Tuesday, September 17, 2013

Allenspark, Colorado


From a Country Overlooked

There are no creatures you cannot love.
A frog calling at God
From the moon-filled ditch
As you stand on the country road in the June night.
The sound is enough to make the stars weep
With happiness.
In the morning the landscape green
Is lifted off the ground by the scent of grass.
The day is carried across its hours
Without any effort by the shining insects
That are living their secret lives.
The space between the prairie horizons
Makes us ache with its beauty.
Cottonwood leaves click in an ancient tongue
To the farthest cold dark in the universe.
The cottonwood also talks to you
Of breeze and speckled sunlight.
You are at home in these
great empty places
along with red-wing blackbirds and sloughs.
You are comfortable in this spot
so full of grace and being
that it sparkles like jewels
spilled on water.

--------------------

My thoughts go out to Boulder County, Colorado today where the flooding
is causing so much damage to the landscape itself (everything covered in mud) and to the people living there, particularly in the mountains
where roads have been washed out and communities isolated.

We stopped for  coffee at a lovely cafe in Lyons last summer, now the
subject of terrible flooding, unrecognizable.
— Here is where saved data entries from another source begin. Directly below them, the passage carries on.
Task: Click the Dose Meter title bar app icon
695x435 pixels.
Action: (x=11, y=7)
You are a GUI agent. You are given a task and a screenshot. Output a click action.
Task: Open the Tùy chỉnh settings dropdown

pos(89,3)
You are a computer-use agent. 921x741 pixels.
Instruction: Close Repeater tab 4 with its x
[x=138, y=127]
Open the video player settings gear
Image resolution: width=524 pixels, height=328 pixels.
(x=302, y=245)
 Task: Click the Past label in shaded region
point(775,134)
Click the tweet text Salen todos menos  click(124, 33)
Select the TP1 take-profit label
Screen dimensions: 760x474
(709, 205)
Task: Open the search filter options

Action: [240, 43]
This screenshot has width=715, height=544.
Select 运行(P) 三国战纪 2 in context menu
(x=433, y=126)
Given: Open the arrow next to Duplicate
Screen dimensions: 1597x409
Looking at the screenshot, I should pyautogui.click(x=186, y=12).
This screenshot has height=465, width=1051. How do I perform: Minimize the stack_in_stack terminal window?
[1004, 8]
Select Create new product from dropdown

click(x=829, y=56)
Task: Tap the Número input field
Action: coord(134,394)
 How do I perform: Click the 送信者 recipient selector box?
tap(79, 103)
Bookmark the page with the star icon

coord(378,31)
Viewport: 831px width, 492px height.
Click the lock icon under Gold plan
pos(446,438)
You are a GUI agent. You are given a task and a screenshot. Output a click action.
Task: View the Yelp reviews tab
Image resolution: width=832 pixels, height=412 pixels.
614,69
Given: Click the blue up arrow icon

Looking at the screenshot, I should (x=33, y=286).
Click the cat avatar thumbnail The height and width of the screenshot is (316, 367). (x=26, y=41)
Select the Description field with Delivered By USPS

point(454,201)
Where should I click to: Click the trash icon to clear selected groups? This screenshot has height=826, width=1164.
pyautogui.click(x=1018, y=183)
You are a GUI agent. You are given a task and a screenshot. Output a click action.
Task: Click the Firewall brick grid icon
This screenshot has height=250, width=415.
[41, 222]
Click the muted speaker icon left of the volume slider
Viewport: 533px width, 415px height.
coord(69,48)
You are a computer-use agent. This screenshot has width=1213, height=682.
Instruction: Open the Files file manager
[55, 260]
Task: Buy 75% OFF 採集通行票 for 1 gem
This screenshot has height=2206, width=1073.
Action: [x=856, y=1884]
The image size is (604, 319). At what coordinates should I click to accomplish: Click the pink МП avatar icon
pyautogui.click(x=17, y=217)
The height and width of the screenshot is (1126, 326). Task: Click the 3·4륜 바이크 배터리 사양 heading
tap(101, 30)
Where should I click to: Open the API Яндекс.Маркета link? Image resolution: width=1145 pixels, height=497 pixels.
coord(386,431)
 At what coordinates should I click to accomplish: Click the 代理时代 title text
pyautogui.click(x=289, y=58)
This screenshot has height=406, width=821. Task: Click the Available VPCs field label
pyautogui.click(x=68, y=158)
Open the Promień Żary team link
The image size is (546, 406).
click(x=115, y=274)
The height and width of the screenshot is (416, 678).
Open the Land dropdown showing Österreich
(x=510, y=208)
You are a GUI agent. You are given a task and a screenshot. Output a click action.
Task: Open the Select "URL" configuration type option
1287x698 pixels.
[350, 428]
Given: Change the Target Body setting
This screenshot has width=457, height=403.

I think of the cafe owner, the kids playing in the sandbox outside and the spectacular drive we took from Lyons into the mountain of Allenspark.  A river flowed in the ravine below as we climbed.
Above is a photo from the porch of the cabin we rented.

When I read today's poem (above) on the Writer's Almanac, I thought of all who are effected but extreme weather; animals, people, insects, landscape. Cottonwood leaves click in an ancient tongue.
Not to mention the hummingbirds that were out in force!